DATA TO PROCESS:
════════

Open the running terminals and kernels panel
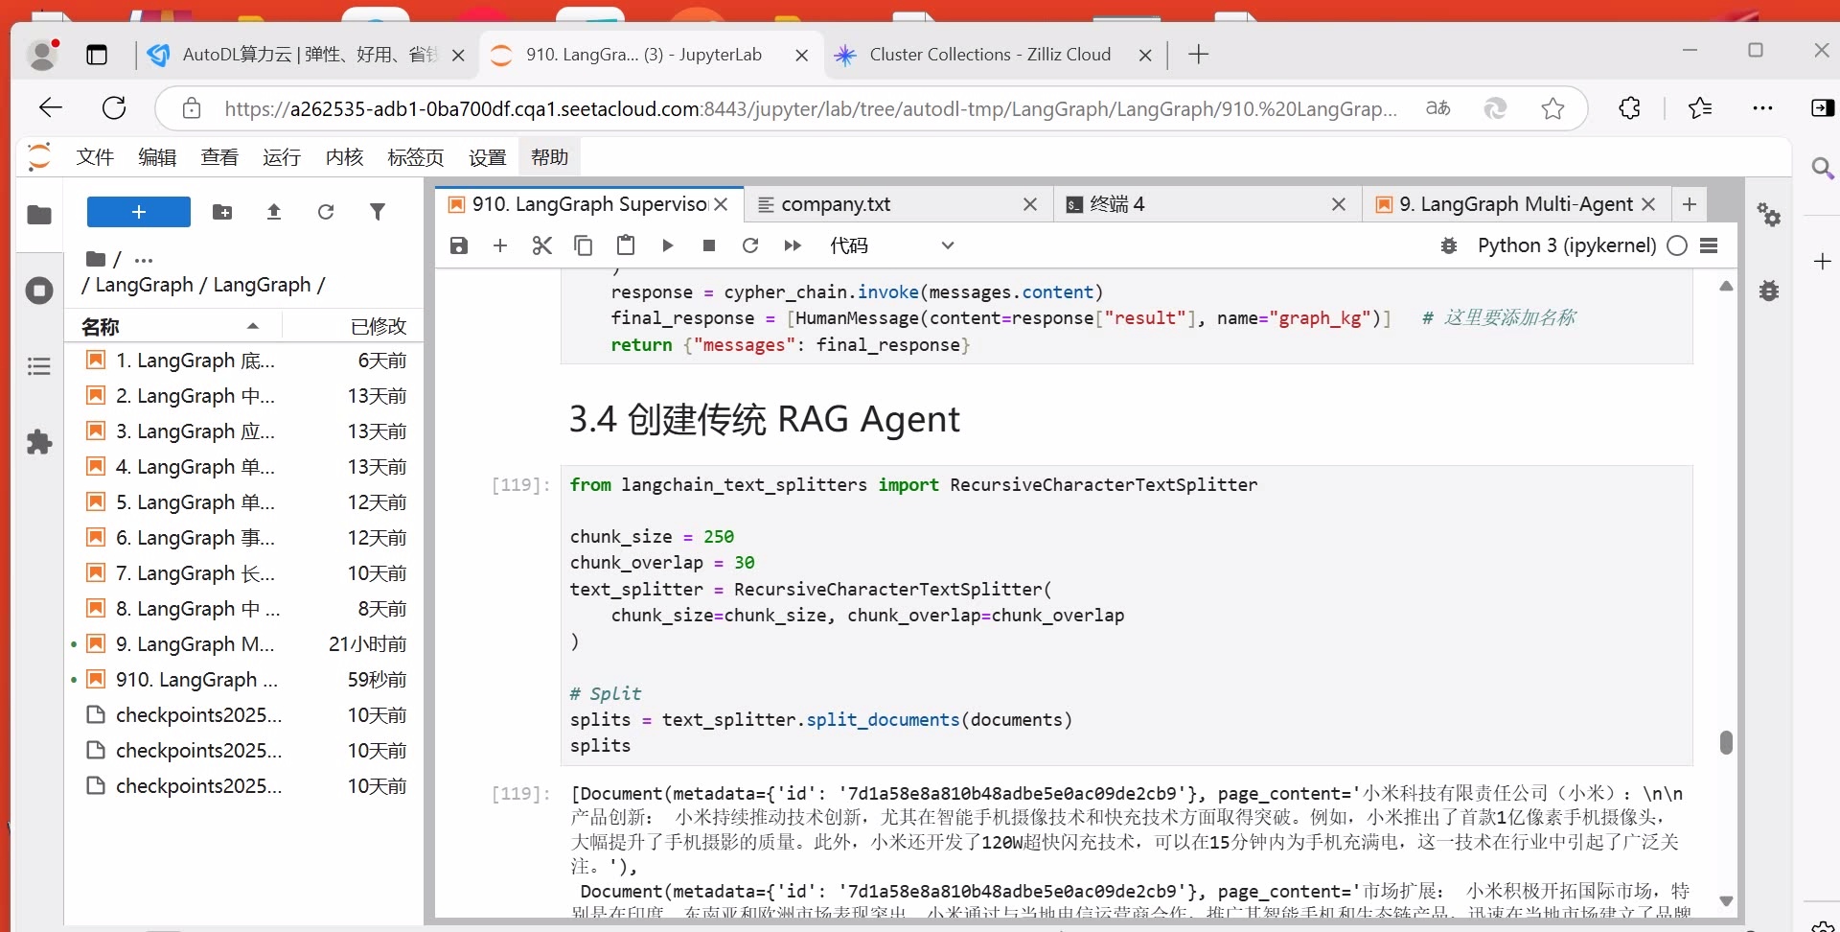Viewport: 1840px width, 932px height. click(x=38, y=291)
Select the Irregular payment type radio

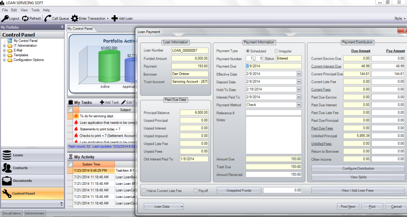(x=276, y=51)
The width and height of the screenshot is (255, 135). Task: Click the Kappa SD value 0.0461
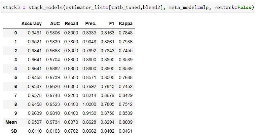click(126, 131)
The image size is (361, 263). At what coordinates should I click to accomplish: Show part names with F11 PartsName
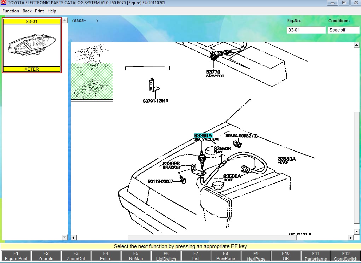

════════

EXERCISE DETAILS:
Print the lines above exactly as they appear, leaving out the pictures.

SOLUTION FOR THIS EXERCISE:
Open the running terminals and kernels panel
Viewport: 1840px width, 932px height. click(x=38, y=291)
Select the Irregular payment type radio

(x=276, y=51)
The width and height of the screenshot is (255, 135). Task: Click the Kappa SD value 0.0461
click(126, 131)
The image size is (361, 263). At what coordinates should I click to accomplish: Show part names with F11 PartsName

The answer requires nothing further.